[Task] Rewrite all of the data below with every instance of "Where should I click to" swapped for "Where do I tap to" and nothing else changed. Omit the pictures from your answer.

[Material supplied]
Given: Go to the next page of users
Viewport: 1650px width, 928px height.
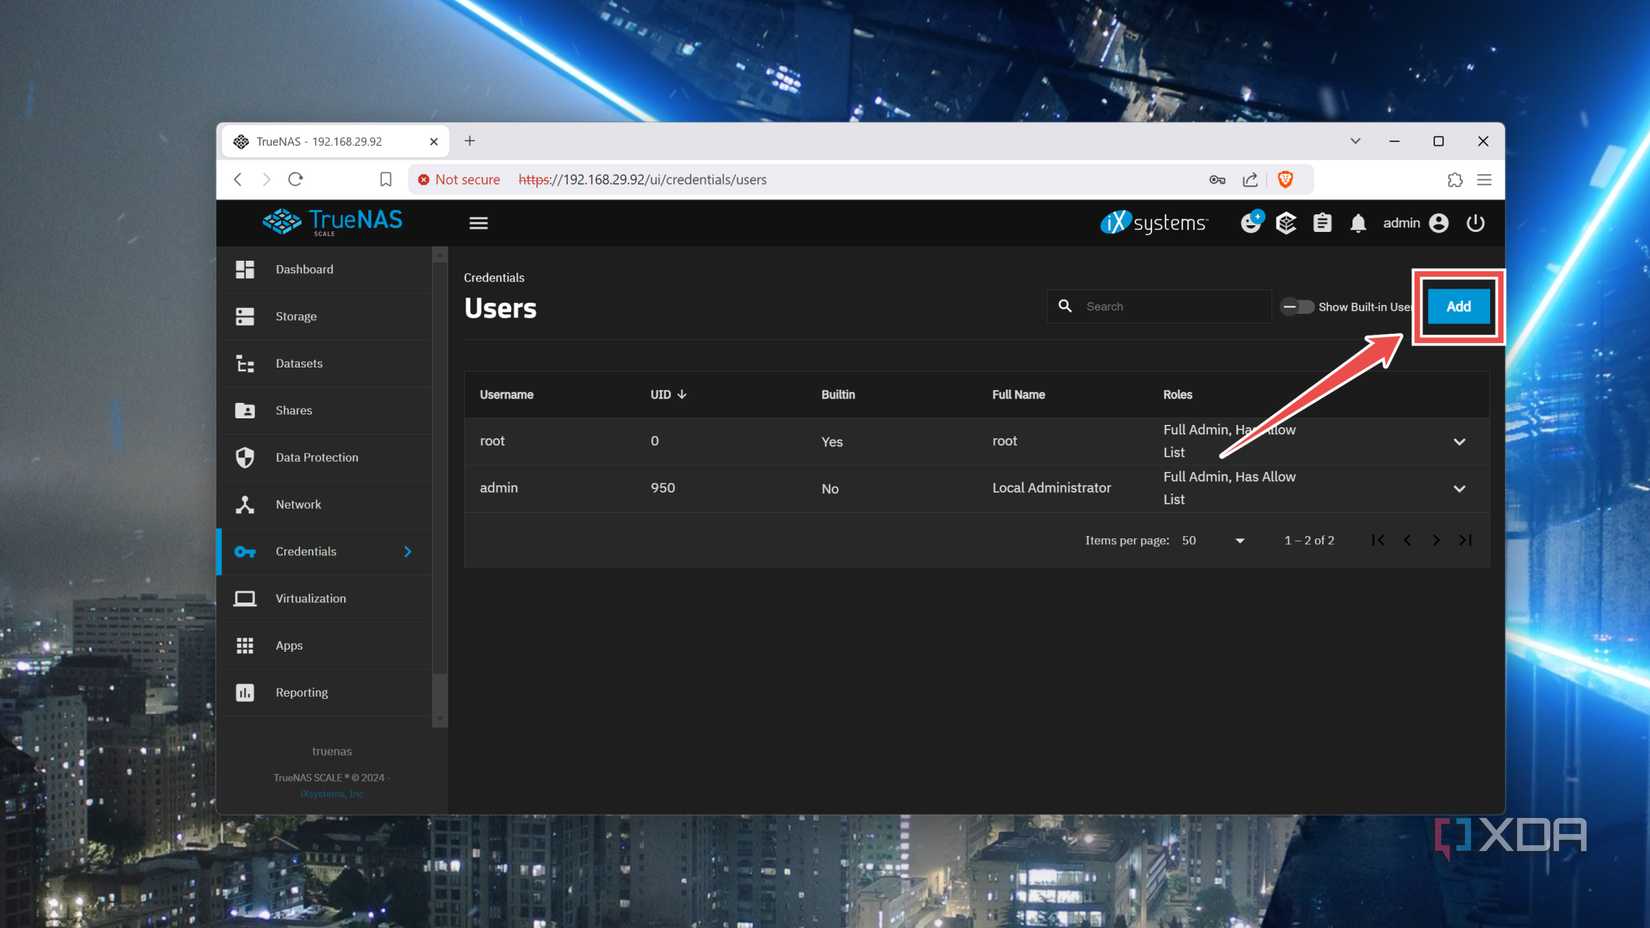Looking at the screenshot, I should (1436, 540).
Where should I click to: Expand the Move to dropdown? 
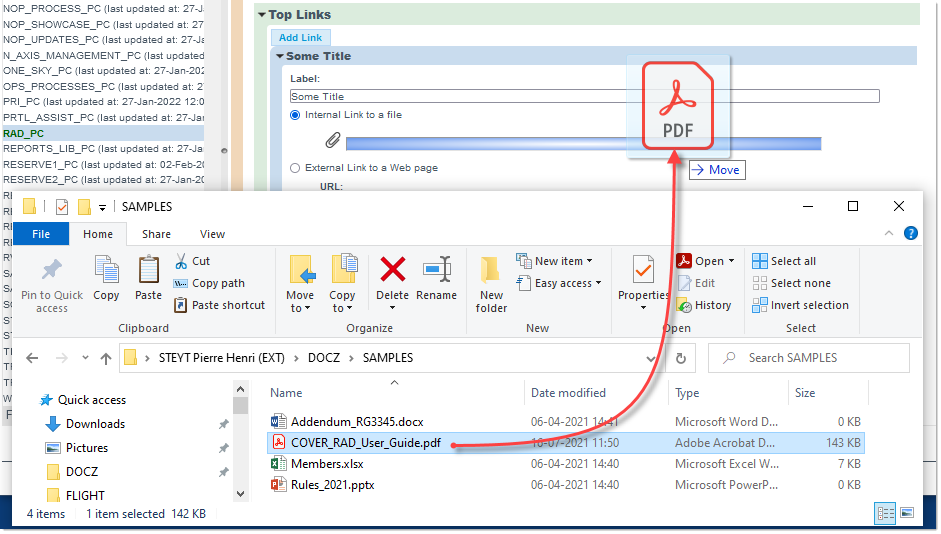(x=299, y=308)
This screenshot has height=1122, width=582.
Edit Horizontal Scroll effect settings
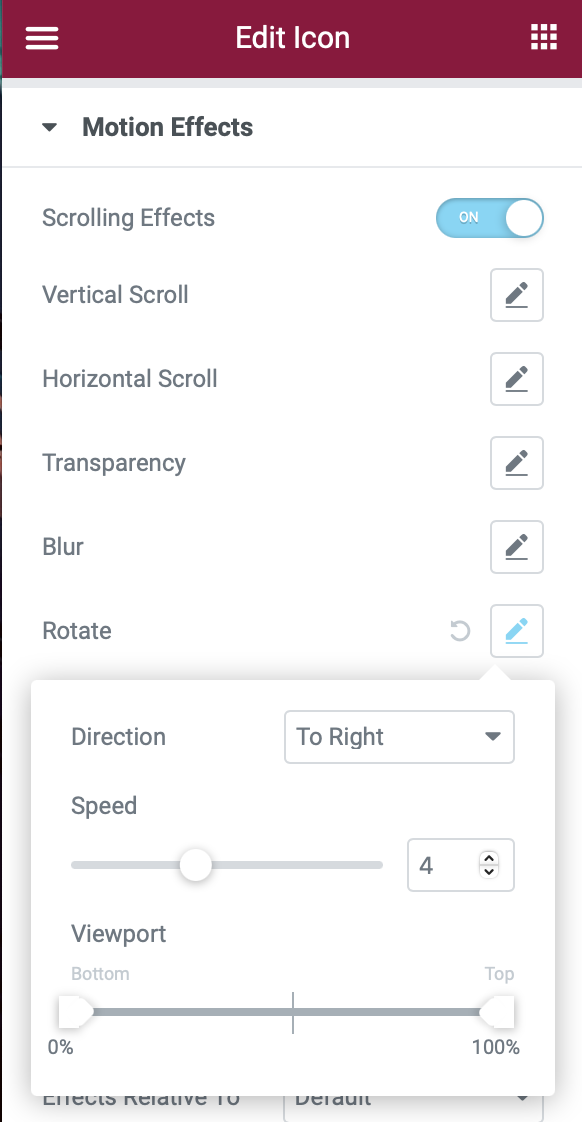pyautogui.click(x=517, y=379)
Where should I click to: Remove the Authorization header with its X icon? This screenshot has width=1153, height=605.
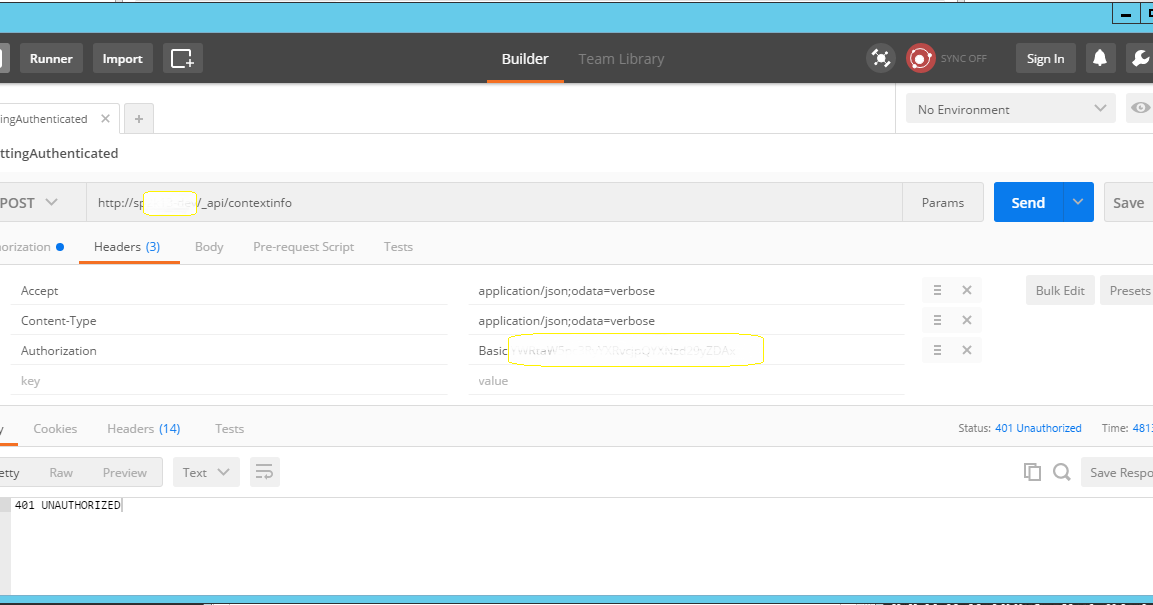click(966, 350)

[Complete output]
Given: Go to the next page of users
Viewport: 1650px width, 928px height.
Looking at the screenshot, I should (1436, 540).
Where do I tap to: Expand the Move to dropdown? 
(x=299, y=308)
This screenshot has height=1122, width=582.
Edit Horizontal Scroll effect settings
pyautogui.click(x=517, y=379)
Where do I tap to: Remove the Authorization header with its X icon? This screenshot has width=1153, height=605.
click(966, 350)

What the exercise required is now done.